DOCUMENTO DE ORIGEM:
-*-

Pesquisadores chineses superam limite da fusão nuclear antes considerado impossível
Pesquisadores chineses anunciaram um grande avanço na área de fusão nuclear, tecnologia descrita como o “santo graal” da energia limpa por seu potencial de gerar grandes quantidades de energia sem a produção de resíduos radioativos perigosos. A fusão busca reproduzir, em ambiente controlado, as mesmas reações que ocorrem no interior do Sol.
O avanço foi obtido em um reator experimental conhecido como “Sol artificial”, que integra o projeto EAST, baseado em um tipo de reator chamado tokamak. A equipe conseguiu atingir uma densidade de plasma, o combustível da fusão nuclear, que até então era considerada impossível de ser alcançada de forma estável segundo os modelos tradicionais da física.

-*-

MATERIAL FORNECIDO:
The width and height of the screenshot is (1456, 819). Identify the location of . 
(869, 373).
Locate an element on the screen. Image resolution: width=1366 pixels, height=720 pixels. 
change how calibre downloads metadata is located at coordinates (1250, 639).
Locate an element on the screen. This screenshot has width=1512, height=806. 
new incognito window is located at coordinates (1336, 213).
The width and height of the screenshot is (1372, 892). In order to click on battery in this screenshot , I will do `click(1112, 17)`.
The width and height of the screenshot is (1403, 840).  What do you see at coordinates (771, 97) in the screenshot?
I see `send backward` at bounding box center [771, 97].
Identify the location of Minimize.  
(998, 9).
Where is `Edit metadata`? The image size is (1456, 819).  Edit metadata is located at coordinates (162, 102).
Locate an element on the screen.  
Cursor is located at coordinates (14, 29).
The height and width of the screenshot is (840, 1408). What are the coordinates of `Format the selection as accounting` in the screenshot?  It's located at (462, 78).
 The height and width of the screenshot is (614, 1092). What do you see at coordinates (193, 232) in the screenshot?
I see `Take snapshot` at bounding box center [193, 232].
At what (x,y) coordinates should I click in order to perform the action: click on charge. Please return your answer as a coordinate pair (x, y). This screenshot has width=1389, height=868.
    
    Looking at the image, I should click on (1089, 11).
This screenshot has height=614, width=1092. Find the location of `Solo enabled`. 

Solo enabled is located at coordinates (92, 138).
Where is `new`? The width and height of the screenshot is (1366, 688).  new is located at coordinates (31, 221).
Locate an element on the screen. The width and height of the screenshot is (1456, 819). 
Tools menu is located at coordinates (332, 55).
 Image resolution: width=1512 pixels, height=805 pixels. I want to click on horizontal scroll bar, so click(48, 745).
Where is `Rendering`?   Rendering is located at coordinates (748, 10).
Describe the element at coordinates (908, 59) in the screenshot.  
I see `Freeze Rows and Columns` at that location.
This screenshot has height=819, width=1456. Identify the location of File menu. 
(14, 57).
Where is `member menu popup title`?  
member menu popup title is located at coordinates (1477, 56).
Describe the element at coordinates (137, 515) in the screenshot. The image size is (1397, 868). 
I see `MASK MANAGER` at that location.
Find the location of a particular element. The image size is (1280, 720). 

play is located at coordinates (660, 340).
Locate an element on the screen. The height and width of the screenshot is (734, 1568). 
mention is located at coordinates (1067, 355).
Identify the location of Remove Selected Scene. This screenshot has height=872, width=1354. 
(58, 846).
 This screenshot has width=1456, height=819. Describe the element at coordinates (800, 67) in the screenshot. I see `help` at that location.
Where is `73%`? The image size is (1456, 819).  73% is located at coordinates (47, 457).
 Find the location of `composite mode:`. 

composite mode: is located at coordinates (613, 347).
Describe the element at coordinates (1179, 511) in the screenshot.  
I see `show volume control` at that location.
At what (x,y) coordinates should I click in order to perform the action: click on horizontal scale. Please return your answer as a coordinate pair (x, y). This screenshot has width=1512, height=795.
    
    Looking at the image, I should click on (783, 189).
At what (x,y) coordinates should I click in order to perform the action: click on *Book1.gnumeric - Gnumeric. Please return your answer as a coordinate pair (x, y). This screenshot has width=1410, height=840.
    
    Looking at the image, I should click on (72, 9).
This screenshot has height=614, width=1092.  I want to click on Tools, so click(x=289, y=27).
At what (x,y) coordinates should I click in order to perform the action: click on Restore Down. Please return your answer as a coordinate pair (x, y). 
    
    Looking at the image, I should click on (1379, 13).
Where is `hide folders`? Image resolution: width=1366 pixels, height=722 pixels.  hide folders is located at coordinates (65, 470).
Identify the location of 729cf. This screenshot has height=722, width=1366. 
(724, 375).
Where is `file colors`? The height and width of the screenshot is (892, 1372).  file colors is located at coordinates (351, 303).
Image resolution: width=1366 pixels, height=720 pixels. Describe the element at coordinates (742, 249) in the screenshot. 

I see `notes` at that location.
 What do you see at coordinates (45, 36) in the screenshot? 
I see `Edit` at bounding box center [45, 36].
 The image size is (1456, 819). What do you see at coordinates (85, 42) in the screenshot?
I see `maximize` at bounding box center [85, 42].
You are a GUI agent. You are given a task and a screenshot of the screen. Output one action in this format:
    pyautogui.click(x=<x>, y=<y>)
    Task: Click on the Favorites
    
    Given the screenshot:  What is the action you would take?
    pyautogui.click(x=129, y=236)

-*-

O QUE SE PEDE:
Escreva o trecho seguinte da notícia sobre o avanço chinês na fusão nuclear, começando logo após a última frase apresentada.

RESULTADO DO EXERCÍCIO:
O principal desafio superado está relacionado ao chamado Limite de Greenwald, uma barreira teórica que define a densidade máxima que o plasma pode atingir antes de se tornar instável e perder o confinamento. De acordo com os pesquisadores, esse obstáculo foi contornado por meio de um novo processo denominado auto-organização plasma-parede, que permite manter o plasma estável mesmo em densidades muito superiores às aceitas anteriormente.
Segundo os cientistas, esse resultado representa um passo importante para tornar a fusão nuclear mais próxima de aplicações práticas e comerciais no futuro.